Chiedo al dott. Marco Zanobini, cardiochirurgo presso il Centro Cardiologico Monzino di Milano, se è vero che in Lombardia ci sono più cardiochirurgie che in tutta la Francia: “Se consideriamo che in Lombardia vi sono 20 centri di cardiochirurgia mentre  nella regione francese dell’Ile de France ve ne sono 14,  con una popolazione residente superiore del 15%, possiamo senz’altro dire che in Lombardia ve ne sono troppi. Il dato attuale tiene conto di una programmazione sanitaria effettuata negli anni addietro non troppo illuminata: si decise allora, vista la richiesta immediata di prestazioni cardiochirurgiche che causava lunghe liste di attesa anche superiori ad un anno, di autorizzare l’apertura di un elevato numero di centri, soprattutto privati”.

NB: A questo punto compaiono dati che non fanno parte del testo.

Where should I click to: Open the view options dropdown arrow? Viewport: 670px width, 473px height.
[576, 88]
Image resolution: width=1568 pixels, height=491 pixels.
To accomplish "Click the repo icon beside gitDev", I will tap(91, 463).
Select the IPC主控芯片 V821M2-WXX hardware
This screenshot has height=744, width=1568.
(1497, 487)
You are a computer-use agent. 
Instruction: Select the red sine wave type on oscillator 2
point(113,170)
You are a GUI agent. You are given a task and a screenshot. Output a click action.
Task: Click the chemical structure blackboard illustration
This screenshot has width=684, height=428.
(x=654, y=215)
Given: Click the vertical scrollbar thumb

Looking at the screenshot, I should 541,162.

Come si potrebbe risolvere, secondo te, il problema del sovra-numero dei centri in Lombardia? “E’ evidente che la presenza sul territorio lombardo di questa moltitudine di centri di cardiochirurgia rappresenta una dispersione di risorse. Sarebbe stato opportuno a suo tempo privilegiare lo sviluppo di pochi grandi centri di alta qualità ed alto volume di procedure, senza espandere il numero delle strutture, magari con piccola o medio-piccola attività, che riuscivano ad ottenere la convenzione con la regione: tale scelta avrebbe comportato una riduzione importante della spesa sanitaria e nel contempo un migliore risultato clinico per i pazienti. Credo che in Italia ed in Lombardia si dovrebbe, anche in sanità, ricominciare a recuperare il merito, inteso come qualità delle prestazioni sanitarie fornite premiando gli istituti ed i centri in cui l’organizzazione e l’impegno quotidiano di tutto il personale sanitario dimostra il raggiungimento di risultati clinici di standard internazionale”. 

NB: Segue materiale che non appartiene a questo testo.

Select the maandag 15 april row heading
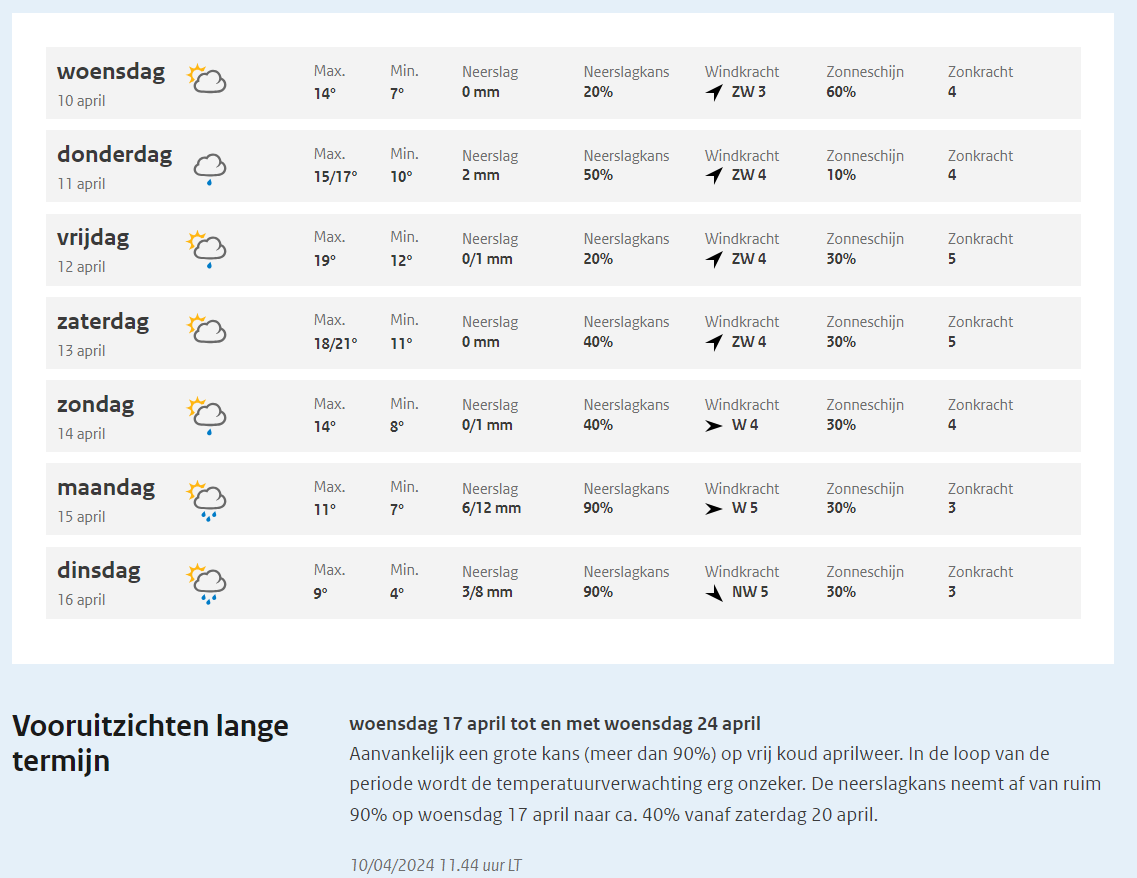 tap(106, 500)
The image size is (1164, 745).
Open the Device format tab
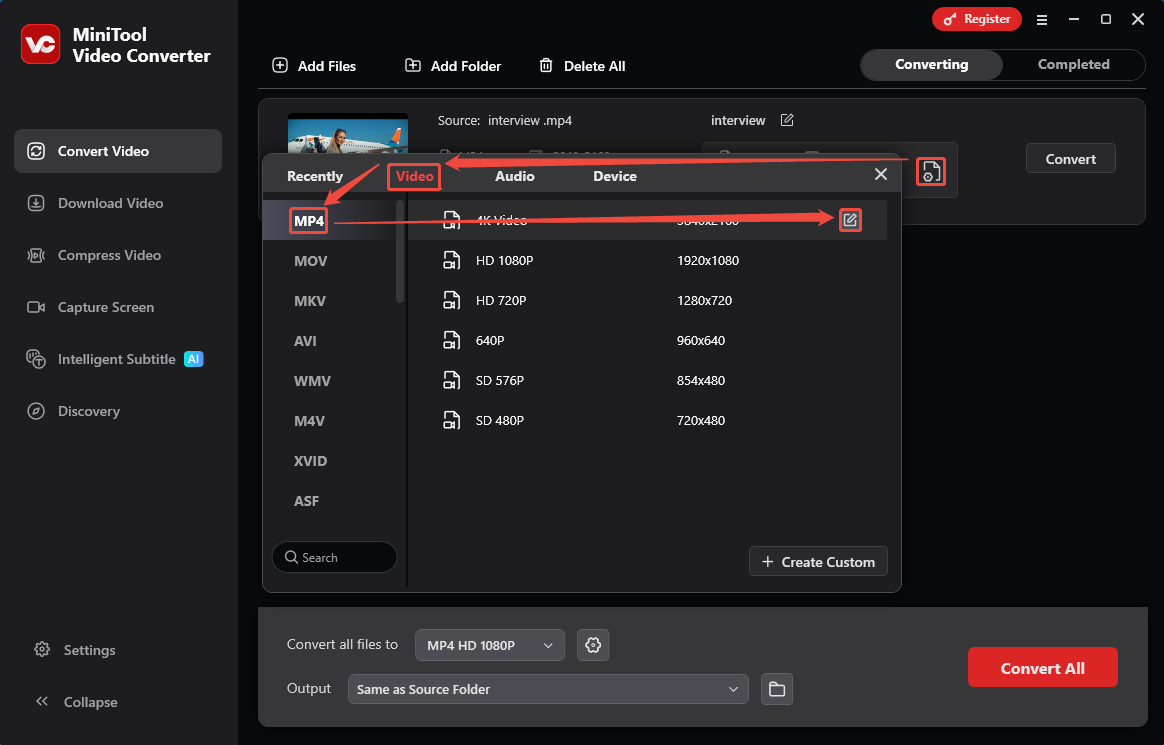614,175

Come si potrebbero evidenziare i centri che forniscono prestazioni di qualità internazionale? “Sappiamo bene che sia negli Stati Uniti che in altri Paesi Europei gli ospedali, pubblici e privati, sono obbligati per legge ogni anno a fornire un report relativo all’attività clinica dell’anno appena concluso: il ClinicalAudit. In pratica da questi report ciascun cittadino può vedere quanti pazienti affetti da ogni specifica patologia sono stati trattati in quella struttura, quali erano i rischi che i pazienti correvano per quella procedura, ed i risultati clinici, espressi sia in termine di mortalità che in termine di morbidità, cioè di complicanze. Il clinical audit oggi è uno strumento semplice, onesto e chiaro, da rendere obbligatorio, a “costo zero”, come chiaro indicatore della qualità di cura di ciascun centro”.

 Quale dovrebbe essere l’atteggiamento più etico nella cura della malattia cardiovascolare? “Si dovrebbe garantire l’accesso di tutta la popolazione ad un elevato standard di cura e al tempo stesso lo si dovrebbe consentire in tempi ragionevoli; mentre la riduzione dei posti letto che si sta portando avanti costituisce un ostacolo. Inoltre si dovrebbe garantire l’appropriatezza delle cure erogate con una continua interazione e collaborazione tra Istituzioni ed operatori del settore, al fine di trovare dei chiari punti di intesa su cui sviluppare una implementazione ed un miglioramento del servizio offerto; a tal proposito ricordo ancora la necessità di un rigoroso controllo della qualità dei risultati clinici forniti soprattutto in un momento come quello attuale in cui si impone la necessità di un serio e razionale controllo della spesa pubblica”.

Occorre quindi, a mio avviso, svoltare nella gestione ed organizzazione della sanità lombarda a tutti i livelli rimettendo il paziente al centro dell’universo salute.  Speriamo che la nuova giunta regionale della Lombardia, che andremo ad eleggere a fine febbraio, non sia miope e sorda alle sollecitazioni che solo chi è “in campo” tutti i giorni può dare. Per i pazienti e con i pazienti. Senza interessi “aziendali” ma solo per il benessere del cittadino.